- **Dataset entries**
※ ※ ※
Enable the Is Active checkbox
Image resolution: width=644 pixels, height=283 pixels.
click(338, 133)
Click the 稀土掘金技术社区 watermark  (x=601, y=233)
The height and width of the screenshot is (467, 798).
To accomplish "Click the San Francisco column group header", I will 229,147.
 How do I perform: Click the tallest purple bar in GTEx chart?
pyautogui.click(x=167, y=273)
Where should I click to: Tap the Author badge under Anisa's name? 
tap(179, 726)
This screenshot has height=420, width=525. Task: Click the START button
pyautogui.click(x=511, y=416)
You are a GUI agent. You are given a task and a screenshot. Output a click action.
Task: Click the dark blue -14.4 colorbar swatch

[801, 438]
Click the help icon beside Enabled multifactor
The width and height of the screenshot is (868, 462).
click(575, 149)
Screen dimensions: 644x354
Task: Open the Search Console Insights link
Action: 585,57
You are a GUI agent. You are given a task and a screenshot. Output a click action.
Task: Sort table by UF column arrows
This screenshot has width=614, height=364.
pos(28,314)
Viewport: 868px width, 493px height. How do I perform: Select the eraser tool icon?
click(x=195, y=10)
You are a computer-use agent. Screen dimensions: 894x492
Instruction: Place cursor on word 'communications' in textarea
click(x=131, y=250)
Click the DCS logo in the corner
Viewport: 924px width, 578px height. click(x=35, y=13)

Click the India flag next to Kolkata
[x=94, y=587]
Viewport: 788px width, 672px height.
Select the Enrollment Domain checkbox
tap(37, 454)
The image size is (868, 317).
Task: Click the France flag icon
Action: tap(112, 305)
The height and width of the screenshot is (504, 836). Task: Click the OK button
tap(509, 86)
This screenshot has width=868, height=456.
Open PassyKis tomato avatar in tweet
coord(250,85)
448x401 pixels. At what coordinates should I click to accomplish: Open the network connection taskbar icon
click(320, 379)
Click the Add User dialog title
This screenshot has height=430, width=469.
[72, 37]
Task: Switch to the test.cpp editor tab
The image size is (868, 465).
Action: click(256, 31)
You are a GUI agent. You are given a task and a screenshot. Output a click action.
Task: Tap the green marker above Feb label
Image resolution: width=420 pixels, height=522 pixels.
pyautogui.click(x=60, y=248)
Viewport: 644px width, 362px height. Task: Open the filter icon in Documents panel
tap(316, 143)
※ ※ ※
- **INSTRUCTIONS TO FOLLOW**
Each record above is to be given again without any change to its wording.

- **SOLUTION**
Enable the Is Active checkbox
Image resolution: width=644 pixels, height=283 pixels.
click(338, 133)
Click the 稀土掘金技术社区 watermark  (x=601, y=233)
The height and width of the screenshot is (467, 798).
To accomplish "Click the San Francisco column group header", I will 229,147.
 How do I perform: Click the tallest purple bar in GTEx chart?
pyautogui.click(x=167, y=273)
Where should I click to: Tap the Author badge under Anisa's name? 
tap(179, 726)
This screenshot has height=420, width=525. Task: Click the START button
pyautogui.click(x=511, y=416)
You are a GUI agent. You are given a task and a screenshot. Output a click action.
Task: Click the dark blue -14.4 colorbar swatch

[801, 438]
Click the help icon beside Enabled multifactor
The width and height of the screenshot is (868, 462).
click(575, 149)
Screen dimensions: 644x354
Task: Open the Search Console Insights link
Action: 585,57
You are a GUI agent. You are given a task and a screenshot. Output a click action.
Task: Sort table by UF column arrows
This screenshot has width=614, height=364.
pos(28,314)
Viewport: 868px width, 493px height. How do I perform: Select the eraser tool icon?
click(x=195, y=10)
You are a computer-use agent. Screen dimensions: 894x492
Instruction: Place cursor on word 'communications' in textarea
click(x=131, y=250)
Click the DCS logo in the corner
Viewport: 924px width, 578px height. click(x=35, y=13)

Click the India flag next to Kolkata
[x=94, y=587]
Viewport: 788px width, 672px height.
Select the Enrollment Domain checkbox
tap(37, 454)
The image size is (868, 317).
Task: Click the France flag icon
Action: tap(112, 305)
The height and width of the screenshot is (504, 836). Task: Click the OK button
tap(509, 86)
This screenshot has width=868, height=456.
Open PassyKis tomato avatar in tweet
coord(250,85)
448x401 pixels. At what coordinates should I click to accomplish: Open the network connection taskbar icon
click(320, 379)
Click the Add User dialog title
This screenshot has height=430, width=469.
[72, 37]
Task: Switch to the test.cpp editor tab
The image size is (868, 465).
Action: click(256, 31)
You are a GUI agent. You are given a task and a screenshot. Output a click action.
Task: Tap the green marker above Feb label
Image resolution: width=420 pixels, height=522 pixels.
pyautogui.click(x=60, y=248)
Viewport: 644px width, 362px height. Task: Open the filter icon in Documents panel
tap(316, 143)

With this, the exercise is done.